Publishing house in Overland Park, KS

Resource Central was an Apple II publishing house in Overland Park, Kansas. It was founded by former Softalk columnist and Beagle Bros software author Tom Weishaar. Resource Central was responsible for many Apple II publications, including:

- Open-Apple: the flagship newsletter, published monthly. Edited by Tom Weishaar, Dennis Doms, Ellen Konowitz Rosenberg.
- A2-Central: Open-Apple was eventually renamed A2-Central to avoid trademark infringement with Apple Computer. In its last year it was distributed in a disk-only version, edited by Doug Cuff.
- A2-Central On Disk: a disk-based version of the newsletter, with supplemental materials to help blind users read the magazine, as well as selected shareware and freeware. Edited by Dean Esmay.
- Script-Central: a publication devoted to Apple's then-popular HyperCard product. Edited by Bruce "HangTime" Caplin and Bo Monroe.
- Studio-City: a publication devoted to the HyperStudio hypermedia product. Edited by Dean Esmay and Bo Monroe.
- HyperActive: a multimedia arts publication

Resource Central also founded the long-running KansasFest conference and expo. Originally called the A2-Central Summer Conference and immediately dubbed "KansasFest" by attendees (combining the name of the other major Apple II event of the time, the AppleFest expo, with Resource Central's location in suburban Kansas City), KFest is still held annually.
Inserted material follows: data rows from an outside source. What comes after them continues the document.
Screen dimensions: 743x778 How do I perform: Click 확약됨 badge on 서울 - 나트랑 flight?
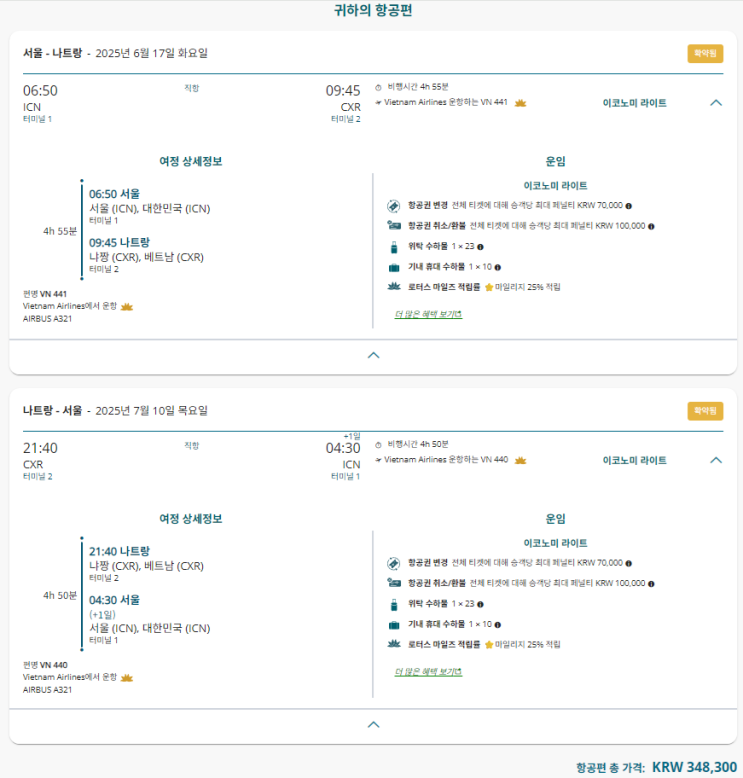point(704,54)
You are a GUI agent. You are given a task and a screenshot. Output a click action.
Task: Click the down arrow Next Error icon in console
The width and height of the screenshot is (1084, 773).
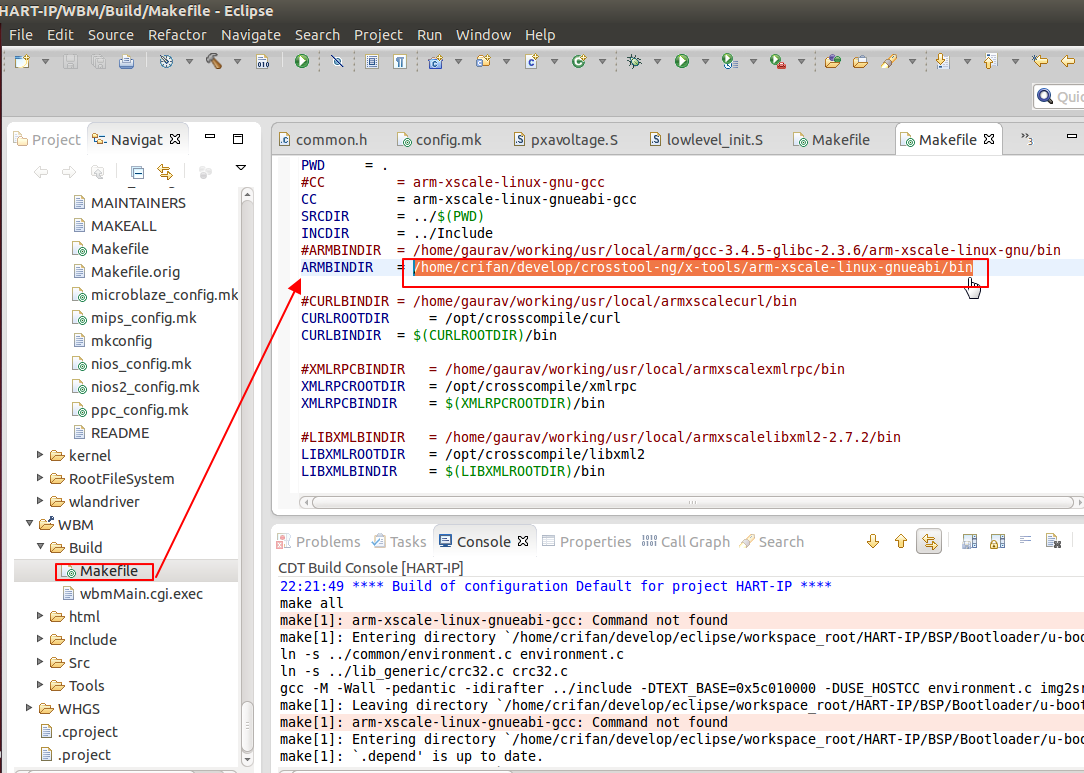tap(873, 542)

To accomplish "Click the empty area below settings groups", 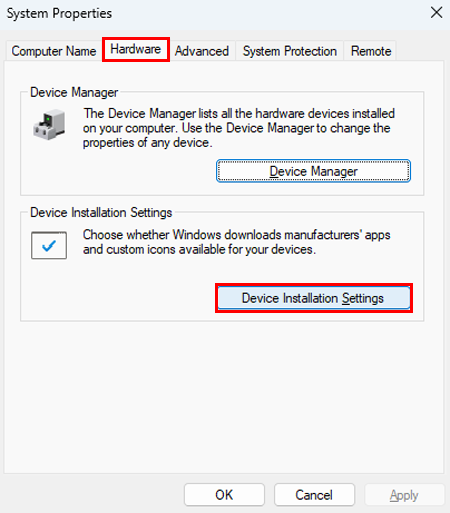I will coord(223,397).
Largely forgotten is that, late in Resource Central's lifetime, Tom Weishaar recruited a couple of GEnie denizens to create and publish "Open Windows" in an attempt to orient Apple users to Microsoft Windows. The Open Windows monthly publication lasted one year, and was delivered on a disk in executable ZIP format. When unzipped, the publication ran as a Windows Help file (.hlp) application. Although somewhat popular, it did nothing to revive Resource Central or prevent its demise.

Resource Central went out of business in February 1995.

In July 2010, it was announced that the entire Open-Apple and Resource Central catalog was reclassified to the Creative Commons 3.0 Attribution License.